Specialized and Secure Unikernels with Unikraft

Simon Kuenzer, Sharan Santhanam, Felipe Huici
NEC Laboratories Europe

Abstract

Highly specialized unikernels, operating system images tailored for a single application, have shown immense performance potential. They achieve impressive network performance (10-40 GBit/s on a single core), instantaneously boot ups (1-50 milliseconds depending on the virtual machine monitor), minimized memory overheads (about 1 MB at runtime), and a minimal trusted compute base (TCB). Application domains range from high-performance computing (HPC), network function virtualization (NFV), serverless, mobile and edge computing, to Internet-of-Things (IoT) and automotive. However, mass-adoption is prevented by their manual-work and time-consuming development process: Each specialized unikernel have to be individually developed and optimized for each target application.
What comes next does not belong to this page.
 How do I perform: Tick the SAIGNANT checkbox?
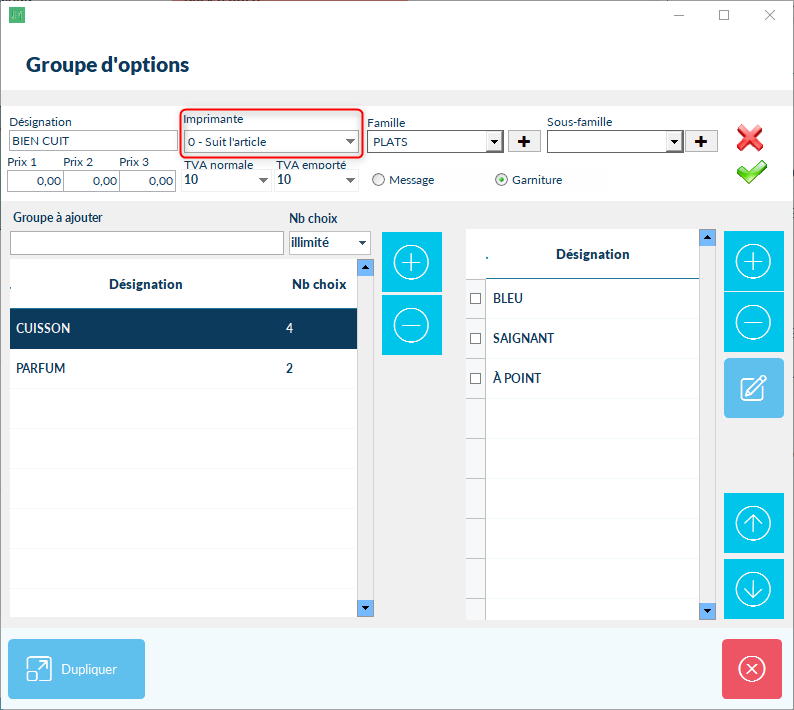[x=476, y=339]
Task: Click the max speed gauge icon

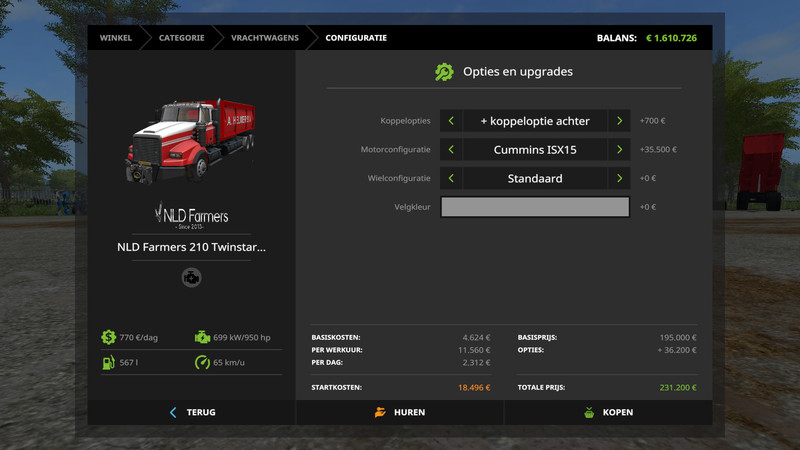Action: tap(202, 363)
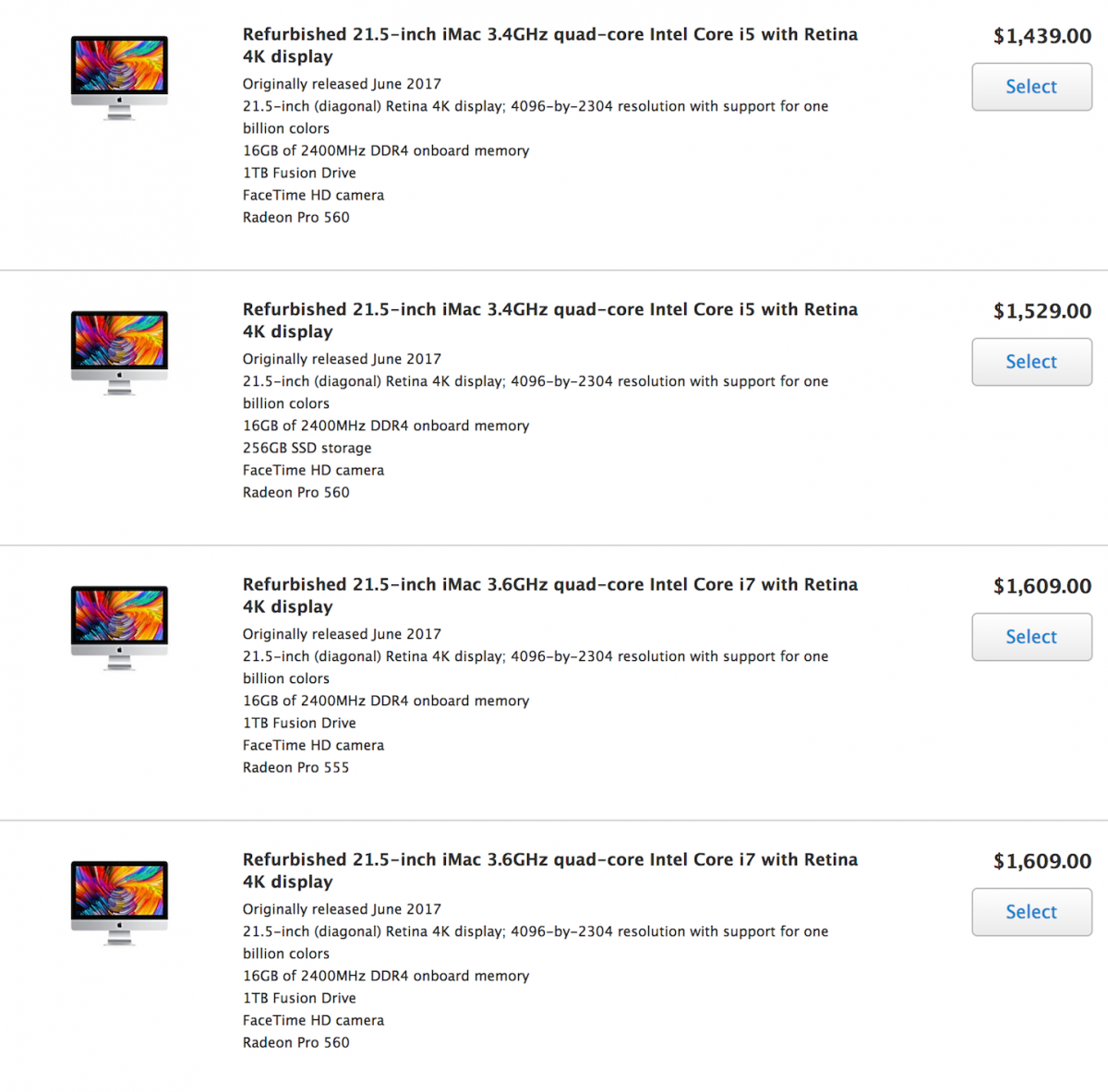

We present Unikraft, a unikernel development framework that consists of a micro-library pool and a configuration and build tool. The pool is a collection of OS primitive implementations and common application libraries, like schedulers, heap management, network stacks, filesystem support, drivers, language environments, POSIX. A developer picks and configures needed components with a menu. Unneeded components can even be kept out and each library is meant to be replaceable. Interoperability is achieved by carefully designed APIs. Additionally, we give an outlook on achieving strong security while keeping up with performance properties and despite having a single address space. Possible options are full-stack ASLR, hardened memory allocation, common stack protection mechanisms, and protection features with the help of hypervisors. Unikraft is in its third year and an open source project. It is licensed under BSD and is supported by the Xen Project and Linux Foundation. The project aims to build a common foundation and ecosystem for specialized unikernel projects where developers can re-use existing micro-libraries but can also contribute their own alternatives to the community.